Bil’s rating (out of 5): BBBB.
USA, 1962. Norma Productions. Screenplay by Guy Trosper, based on the book by Thomas E. Gaddis. Cinematography by Burnett Guffey. Produced by Stuart Millar, Guy Trosper. Music by Elmer Bernstein. Production Design by Fernando Carrere. Film Editing by Edward Mann. Academy Awards 1962. Golden Globe Awards 1962. National Board of Review Awards 1962.

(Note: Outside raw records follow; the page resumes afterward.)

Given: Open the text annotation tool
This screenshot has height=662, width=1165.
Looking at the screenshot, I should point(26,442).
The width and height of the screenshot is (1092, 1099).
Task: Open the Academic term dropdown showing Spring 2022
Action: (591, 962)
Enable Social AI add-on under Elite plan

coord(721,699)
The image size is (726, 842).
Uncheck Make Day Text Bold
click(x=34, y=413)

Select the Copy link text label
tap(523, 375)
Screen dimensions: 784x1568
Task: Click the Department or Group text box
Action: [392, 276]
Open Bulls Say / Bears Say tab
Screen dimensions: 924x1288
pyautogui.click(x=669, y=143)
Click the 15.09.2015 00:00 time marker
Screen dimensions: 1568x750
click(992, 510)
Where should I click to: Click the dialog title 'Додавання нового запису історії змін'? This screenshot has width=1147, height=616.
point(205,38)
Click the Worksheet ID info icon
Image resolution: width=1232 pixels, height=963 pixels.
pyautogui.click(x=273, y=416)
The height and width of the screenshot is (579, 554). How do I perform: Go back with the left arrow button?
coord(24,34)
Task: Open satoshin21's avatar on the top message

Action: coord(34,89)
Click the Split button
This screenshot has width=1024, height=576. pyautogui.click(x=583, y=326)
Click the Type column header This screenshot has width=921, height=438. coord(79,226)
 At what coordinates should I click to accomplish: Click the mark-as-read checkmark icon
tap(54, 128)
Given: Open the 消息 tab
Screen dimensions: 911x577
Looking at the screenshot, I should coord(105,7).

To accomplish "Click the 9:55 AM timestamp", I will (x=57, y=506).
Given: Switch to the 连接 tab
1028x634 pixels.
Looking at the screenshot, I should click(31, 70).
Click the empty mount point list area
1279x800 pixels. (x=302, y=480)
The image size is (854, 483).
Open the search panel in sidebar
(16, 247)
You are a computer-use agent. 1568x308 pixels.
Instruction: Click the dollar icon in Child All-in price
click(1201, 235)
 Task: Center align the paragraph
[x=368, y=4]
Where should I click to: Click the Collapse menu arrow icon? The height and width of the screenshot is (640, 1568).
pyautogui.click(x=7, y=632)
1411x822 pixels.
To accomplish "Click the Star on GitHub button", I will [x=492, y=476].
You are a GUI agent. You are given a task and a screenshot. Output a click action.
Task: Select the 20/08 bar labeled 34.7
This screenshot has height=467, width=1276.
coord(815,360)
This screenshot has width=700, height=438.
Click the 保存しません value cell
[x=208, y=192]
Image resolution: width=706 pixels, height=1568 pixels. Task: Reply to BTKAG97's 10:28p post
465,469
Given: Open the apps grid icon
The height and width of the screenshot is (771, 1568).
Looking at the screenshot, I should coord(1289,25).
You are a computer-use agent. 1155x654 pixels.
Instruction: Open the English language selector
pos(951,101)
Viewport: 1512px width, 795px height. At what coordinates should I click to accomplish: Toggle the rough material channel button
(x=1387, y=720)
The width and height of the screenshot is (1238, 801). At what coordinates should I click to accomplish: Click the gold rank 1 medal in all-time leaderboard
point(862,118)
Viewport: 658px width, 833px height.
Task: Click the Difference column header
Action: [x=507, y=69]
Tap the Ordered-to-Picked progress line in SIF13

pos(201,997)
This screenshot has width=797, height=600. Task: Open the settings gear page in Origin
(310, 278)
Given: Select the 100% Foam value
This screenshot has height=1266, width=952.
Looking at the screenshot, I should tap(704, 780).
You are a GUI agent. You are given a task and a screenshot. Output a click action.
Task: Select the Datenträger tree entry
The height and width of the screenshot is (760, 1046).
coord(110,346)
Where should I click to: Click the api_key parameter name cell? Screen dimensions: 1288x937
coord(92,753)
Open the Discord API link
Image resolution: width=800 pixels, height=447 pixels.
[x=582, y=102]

The true story of Robert Stroud, a man imprisoned for decades for murder, is covered in this absorbing drama by John Frankenheimer. Burt Lancaster is excellent as the lead character, a man who exasperates his prison supervisor (Karl Malden) by refusing to go along with any attempt at reform; Malden tries for humane treatment but Lancaster responds by killing a Leavenworth guard, landing himself in years of solitary instead. While there, he finds a baby bird whose nest falls into the yard where he does his daily walk. Nursing it to health, he inspires his fellow inmates to get their own similar pets, which eventually results in Lancaster managing a menagerie of avian creatures that then start to die of mysterious illnesses. Developing chemical treatments for their health, Stroud, without any formal education, ends up writing a book on medicine for birds, then sees this whole world he created vanish when he is moved from Leavenworth to Alcatraz, where he lives out the rest of his sentence without his winged friends. There’s an obvious attempt to soften up the character for audience consumption, reports from those who knew Stroud say he was a lot scarier and more dangerous in real life (and the manipulation worked, the film was followed by a public petition to have Stroud released, which was not successful). Lancaster’s performance has him basically doing Goodbye Mr Chips with birds instead of students, but the string-pulling never feels shameless thanks to Frankenheimer’s avoiding unnecessary sentimentality in his direction. Thelma Ritter, earning her final Oscar nomination, is on hand in rather ridiculous makeup as Stroud’s enterprising mother, while Betty Field is outstanding as the fellow bird watcher who took Stroud’s hand in marriage and joined him in a business partnership while he was incarcerated.